Sent by Nova, a postcrosser from Alabama, USA.

This is from Wikipedia : Canyonlands National Park is a U.S. National Park located in eastern Utah near the city of Moab and preserves a colorful landscape eroded into countless canyons, mesas and buttes by the Colorado River, the Green River, and their respective tributaries. The rivers divide the park into four districts: the Island in the Sky, the Needles, the Maze and the rivers themselves. While these areas share a primitive desert atmosphere, each retains its own character. The park covers 527.5 square miles (1,366 km2). Canyons are carved into the Colorado Plateau by the Colorado River and Green River. Author Edward Abbey, a frequent visitor, described the Canyonlands as "the most weird, wonderful, magical place on earth—there is nothing else like it anywhere."

Canyonlands is a popular recreational destination. Over 400,000 people visited the park in 2008. The geography of the park is well suited to a number of different recreational uses. Hikers, mountain bikers, backpackers, and four-wheelers all enjoy traversing the rugged, remote trails within the Park. Rafters and kayakers float the calm stretches of the Green River and Colorado River above the confluence. Below the confluence Cataract Canyon contains powerful whitewater rapids, similar to those found in the Grand Canyon.

The Island in Sky district, with its proximity to the Moab, Utah area, attracts the majority (59 percent) of park users. The Needles district is the second most visited, drawing 35 percent of visitors. The rivers within the park and the remote Maze district each only account for 3 percent of park visitation.
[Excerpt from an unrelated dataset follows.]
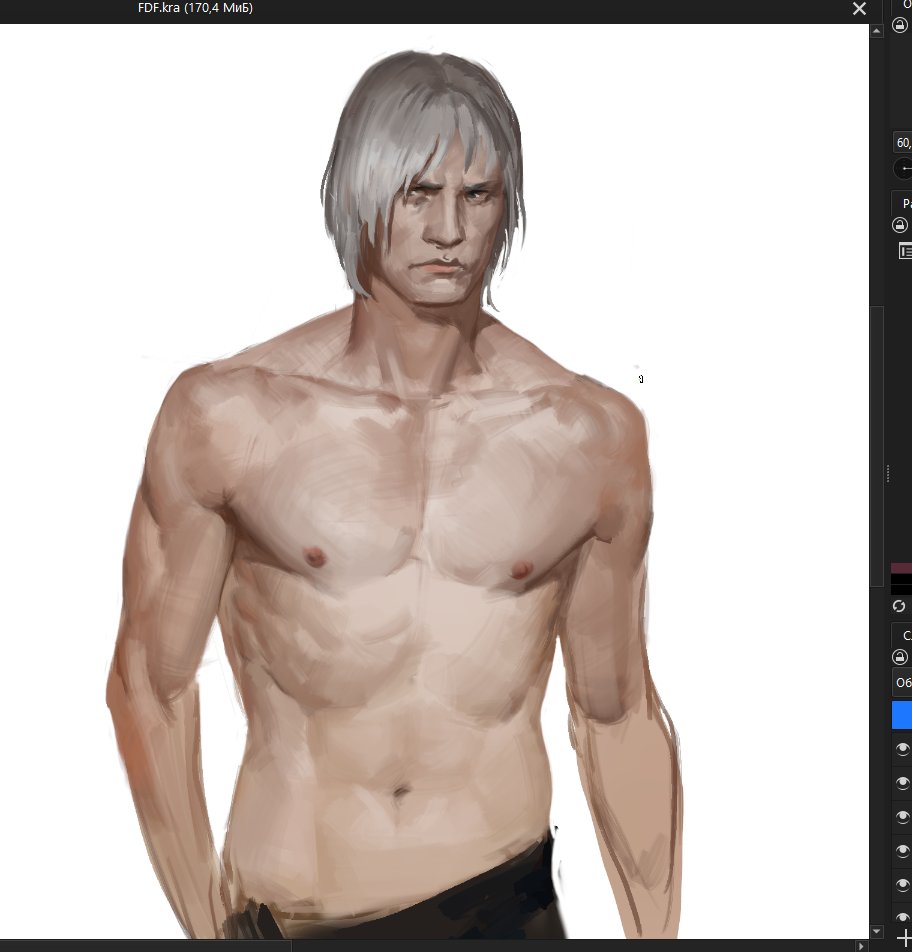Screen dimensions: 912x952
Task: Click the opacity value field showing 60
Action: [x=903, y=142]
Political compromise at the time of the park's creation limited the protected area to an arbitrary portion of the Canyonlands basin. Conservationists hope to complete the park by bringing the boundaries up to the high sandstone rims that form the natural border of the Canyonlands landscape.

Friday, October 8, 2010

USA - Utah - Antelope Island State Park


ANTELOPE ISLAND STATE PARK, UTAH
Bird watching is a favorite entertainment on Antelope Island where many species of shorebirds and waterfowl can be seen. Shown here are : Pelicans, Seagulls, an American Avocet and a Chukar.

Sent by Karen from Salt Lake City in Utah, USA.
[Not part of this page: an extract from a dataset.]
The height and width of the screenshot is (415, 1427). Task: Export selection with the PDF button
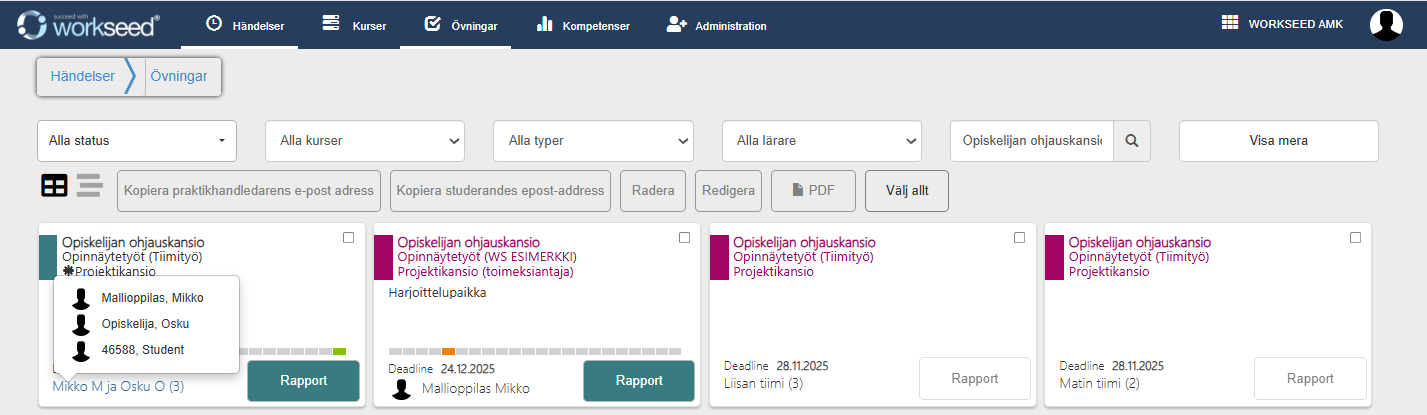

This is from Wikipedia : Antelope Island State Park is a state park located on the island, established in 1981 as part of the Utah State Parks System. The island is accessible via a 7-mile (11 km) causeway from Syracuse in Davis County. Access from I-15 is via exit 332, Antelope Drive (SR-108). The island's shore is mostly (all but west side of the island) relatively flat with beaches and plains to the base of the mountains on the island. These steep mountains are visible from most of the northern Wasatch Front, reaching a maximum elevation of 6,596 feet (2,010 m), which is about 2,500 feet (762 m) above the level of the lake.

Antelope Island State Park operates a 10-watt travelers information station on 530 kHz AM. The transmitter is located on the south side of the causeway close to the island itself. This station can be heard in nearby Ogden and as far south as Salt Lake City. It carries information about the park's hours of operation, as well as promotes upcoming events that the state park coordinates.

On the east side of the island, 11 miles (18 km) south of the causeway, is the Fielding Garr Ranch. Here one can see the oldest (Anglo) building in Utah that is on its original foundation.